From SHAP Scores to Feature Importance Scores
Olivier Letoffe, Xuanxiang Huang, Nicholas Asher, Joao Marques-Silva
TL;DR
The paper reframes feature attribution in XAI through the lens of power indices from cooperative game theory, arguing that traditional SHAP scores can yield unsatisfactory feature rankings due to the underlying characteristic function. It introduces Feature Importance Scores (FISs), a generalized framework that instantiates template scores via different power-index templates (e.g., Shapley-Shubik, Banzhaf, Johnston, Deegan-Packel, Holler-Packel, Andjiga) and a priori voting power concepts, parameterized by an explanation problem.
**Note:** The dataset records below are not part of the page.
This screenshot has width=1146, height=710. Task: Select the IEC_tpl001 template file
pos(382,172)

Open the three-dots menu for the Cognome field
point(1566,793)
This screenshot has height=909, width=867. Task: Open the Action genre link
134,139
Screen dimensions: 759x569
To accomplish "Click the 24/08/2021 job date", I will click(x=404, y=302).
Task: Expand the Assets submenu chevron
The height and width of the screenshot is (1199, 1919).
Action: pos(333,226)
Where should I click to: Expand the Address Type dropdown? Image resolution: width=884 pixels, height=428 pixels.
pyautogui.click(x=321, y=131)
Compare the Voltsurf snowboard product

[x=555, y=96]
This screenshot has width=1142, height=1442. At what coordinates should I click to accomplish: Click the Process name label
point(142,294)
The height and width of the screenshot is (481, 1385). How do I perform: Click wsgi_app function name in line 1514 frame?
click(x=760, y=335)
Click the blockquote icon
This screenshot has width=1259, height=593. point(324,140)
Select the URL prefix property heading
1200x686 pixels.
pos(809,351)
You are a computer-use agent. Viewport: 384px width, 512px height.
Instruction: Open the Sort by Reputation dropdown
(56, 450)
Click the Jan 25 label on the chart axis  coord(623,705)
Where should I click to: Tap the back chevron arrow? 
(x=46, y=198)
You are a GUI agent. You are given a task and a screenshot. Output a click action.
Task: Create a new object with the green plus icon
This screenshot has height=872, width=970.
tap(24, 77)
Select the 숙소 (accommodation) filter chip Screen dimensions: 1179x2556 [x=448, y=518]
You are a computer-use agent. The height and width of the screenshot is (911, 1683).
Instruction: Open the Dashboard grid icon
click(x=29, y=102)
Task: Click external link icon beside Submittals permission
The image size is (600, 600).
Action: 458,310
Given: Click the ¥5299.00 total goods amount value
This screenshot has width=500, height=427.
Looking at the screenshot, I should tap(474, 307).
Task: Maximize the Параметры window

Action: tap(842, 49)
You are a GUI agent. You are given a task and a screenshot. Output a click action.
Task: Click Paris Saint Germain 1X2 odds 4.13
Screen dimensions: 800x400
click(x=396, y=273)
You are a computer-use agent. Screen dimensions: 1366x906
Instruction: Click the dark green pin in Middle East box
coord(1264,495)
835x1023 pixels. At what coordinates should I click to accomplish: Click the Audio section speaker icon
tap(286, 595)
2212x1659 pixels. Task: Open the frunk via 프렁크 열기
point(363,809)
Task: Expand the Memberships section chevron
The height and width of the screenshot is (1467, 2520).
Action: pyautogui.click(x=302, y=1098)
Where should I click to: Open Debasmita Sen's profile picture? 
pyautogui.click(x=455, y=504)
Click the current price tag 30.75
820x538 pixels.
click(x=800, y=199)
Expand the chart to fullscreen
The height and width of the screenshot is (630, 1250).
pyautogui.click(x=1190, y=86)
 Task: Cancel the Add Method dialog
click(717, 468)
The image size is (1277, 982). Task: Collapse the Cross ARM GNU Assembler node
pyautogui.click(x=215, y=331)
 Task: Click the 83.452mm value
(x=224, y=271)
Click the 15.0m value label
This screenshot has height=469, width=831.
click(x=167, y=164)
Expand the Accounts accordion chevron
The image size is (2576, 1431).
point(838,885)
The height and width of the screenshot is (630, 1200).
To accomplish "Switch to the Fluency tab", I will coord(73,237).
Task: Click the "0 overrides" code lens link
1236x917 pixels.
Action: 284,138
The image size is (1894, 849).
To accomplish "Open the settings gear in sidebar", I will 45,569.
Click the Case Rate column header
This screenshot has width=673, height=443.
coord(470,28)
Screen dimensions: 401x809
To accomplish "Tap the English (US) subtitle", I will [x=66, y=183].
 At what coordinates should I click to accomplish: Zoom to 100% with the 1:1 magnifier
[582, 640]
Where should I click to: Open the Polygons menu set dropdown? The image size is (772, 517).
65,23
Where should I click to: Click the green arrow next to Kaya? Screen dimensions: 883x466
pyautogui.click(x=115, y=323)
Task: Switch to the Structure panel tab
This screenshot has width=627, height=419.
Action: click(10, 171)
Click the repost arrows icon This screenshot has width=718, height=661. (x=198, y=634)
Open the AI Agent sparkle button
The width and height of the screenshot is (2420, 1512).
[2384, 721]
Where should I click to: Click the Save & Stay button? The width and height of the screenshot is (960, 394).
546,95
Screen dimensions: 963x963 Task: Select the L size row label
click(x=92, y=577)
The authors propose a set of targeted properties (efficiency, symmetry, additivity, dummy, minimal monotonicity, γ-efficiency, independence from class labeling, relevancy consistency, and duality consistency) to evaluate FISs and present novel FISs, including duality-based and coverage-based scores, along with a thorough characterization of how these scores relate to the properties. The results illuminate when and why certain FISs outperform SHAP in producing reliable feature attributions and chart directions for selecting appropriate FISs based on desired axiomatic properties and computational trade-offs, bridging explainability, logic-based reasoning, and voting-power theory.
Abstract
A central goal of eXplainable Artificial Intelligence (XAI) is to assign relative importance to the features of a Machine Learning (ML) model given some prediction. The importance of this task of explainability by feature attribution is illustrated by the ubiquitous recent use of tools such as SHAP and LIME. Unfortunately, the exact computation of feature attributions, using the game-theoretical foundation underlying SHAP and LIME, can yield manifestly unsatisfactory results, that tantamount to reporting misleading relative feature importance. Recent work targeted rigorous feature attribution, by studying axiomatic aggregations of features based on logic-based definitions of explanations by feature selection. This paper shows that there is an essential relationship between feature attribution and a priori voting power, and that those recently proposed axiomatic aggregations represent a few instantiations of the range of power indices studied in the past. Furthermore, it remains unclear how some of the most widely used power indices might be exploited as feature importance scores (FISs), i.e. the use of power indices in XAI, and which of these indices would be the best suited for the purposes of XAI by feature attribution, namely in terms of not producing results that could be deemed as unsatisfactory. This paper proposes novel desirable properties that FISs should exhibit. In addition, the paper also proposes novel FISs exhibiting the proposed properties. Finally, the paper conducts a rigorous analysis of the best-known power indices in terms of the proposed properties.